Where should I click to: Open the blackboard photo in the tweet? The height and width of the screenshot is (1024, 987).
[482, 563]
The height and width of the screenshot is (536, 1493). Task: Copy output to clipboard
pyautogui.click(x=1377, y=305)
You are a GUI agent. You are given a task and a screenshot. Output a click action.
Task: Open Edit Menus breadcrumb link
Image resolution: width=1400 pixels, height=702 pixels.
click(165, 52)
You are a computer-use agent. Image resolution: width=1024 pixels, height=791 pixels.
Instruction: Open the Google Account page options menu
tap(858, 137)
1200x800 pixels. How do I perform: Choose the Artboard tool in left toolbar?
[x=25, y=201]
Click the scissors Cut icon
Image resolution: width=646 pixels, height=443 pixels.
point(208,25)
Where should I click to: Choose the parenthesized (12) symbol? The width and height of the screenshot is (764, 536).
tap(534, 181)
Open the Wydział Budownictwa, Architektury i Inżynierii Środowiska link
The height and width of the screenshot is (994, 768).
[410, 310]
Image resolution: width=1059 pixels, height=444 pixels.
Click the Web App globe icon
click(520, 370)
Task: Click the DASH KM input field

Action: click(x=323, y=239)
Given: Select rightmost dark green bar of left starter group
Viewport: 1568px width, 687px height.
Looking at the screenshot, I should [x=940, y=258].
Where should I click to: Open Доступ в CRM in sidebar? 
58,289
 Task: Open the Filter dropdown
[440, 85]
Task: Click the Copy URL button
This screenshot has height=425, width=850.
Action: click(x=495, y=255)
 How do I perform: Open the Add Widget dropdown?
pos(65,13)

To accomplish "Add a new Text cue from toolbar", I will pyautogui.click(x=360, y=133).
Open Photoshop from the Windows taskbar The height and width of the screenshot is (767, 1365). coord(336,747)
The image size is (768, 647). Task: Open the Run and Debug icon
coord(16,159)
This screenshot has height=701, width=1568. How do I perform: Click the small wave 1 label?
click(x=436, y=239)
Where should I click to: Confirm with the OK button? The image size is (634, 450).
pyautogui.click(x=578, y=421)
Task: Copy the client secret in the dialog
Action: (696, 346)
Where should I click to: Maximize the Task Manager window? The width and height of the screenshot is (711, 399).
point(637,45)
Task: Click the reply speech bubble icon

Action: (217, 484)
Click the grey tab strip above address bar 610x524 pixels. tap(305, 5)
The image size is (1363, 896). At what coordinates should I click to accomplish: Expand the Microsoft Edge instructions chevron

·····

Retyping every entry exactly is the whole of the task.

Where should I click to: Open the blackboard photo in the tweet? The height and width of the screenshot is (1024, 987).
[482, 563]
The height and width of the screenshot is (536, 1493). Task: Copy output to clipboard
pyautogui.click(x=1377, y=305)
You are a GUI agent. You are given a task and a screenshot. Output a click action.
Task: Open Edit Menus breadcrumb link
Image resolution: width=1400 pixels, height=702 pixels.
click(165, 52)
You are a computer-use agent. Image resolution: width=1024 pixels, height=791 pixels.
Instruction: Open the Google Account page options menu
tap(858, 137)
1200x800 pixels. How do I perform: Choose the Artboard tool in left toolbar?
[x=25, y=201]
Click the scissors Cut icon
Image resolution: width=646 pixels, height=443 pixels.
point(208,25)
Where should I click to: Choose the parenthesized (12) symbol? The width and height of the screenshot is (764, 536).
tap(534, 181)
Open the Wydział Budownictwa, Architektury i Inżynierii Środowiska link
The height and width of the screenshot is (994, 768).
[410, 310]
Image resolution: width=1059 pixels, height=444 pixels.
Click the Web App globe icon
click(520, 370)
Task: Click the DASH KM input field

Action: click(x=323, y=239)
Given: Select rightmost dark green bar of left starter group
Viewport: 1568px width, 687px height.
Looking at the screenshot, I should [x=940, y=258].
Where should I click to: Open Доступ в CRM in sidebar? 
58,289
 Task: Open the Filter dropdown
[440, 85]
Task: Click the Copy URL button
This screenshot has height=425, width=850.
Action: click(x=495, y=255)
 How do I perform: Open the Add Widget dropdown?
pos(65,13)

To accomplish "Add a new Text cue from toolbar", I will pyautogui.click(x=360, y=133).
Open Photoshop from the Windows taskbar The height and width of the screenshot is (767, 1365). coord(336,747)
The image size is (768, 647). Task: Open the Run and Debug icon
coord(16,159)
This screenshot has height=701, width=1568. How do I perform: Click the small wave 1 label?
click(x=436, y=239)
Where should I click to: Confirm with the OK button? The image size is (634, 450).
pyautogui.click(x=578, y=421)
Task: Copy the client secret in the dialog
Action: (696, 346)
Where should I click to: Maximize the Task Manager window? The width and height of the screenshot is (711, 399).
point(637,45)
Task: Click the reply speech bubble icon

Action: (217, 484)
Click the grey tab strip above address bar 610x524 pixels. tap(305, 5)
The image size is (1363, 896). At what coordinates should I click to accomplish: Expand the Microsoft Edge instructions chevron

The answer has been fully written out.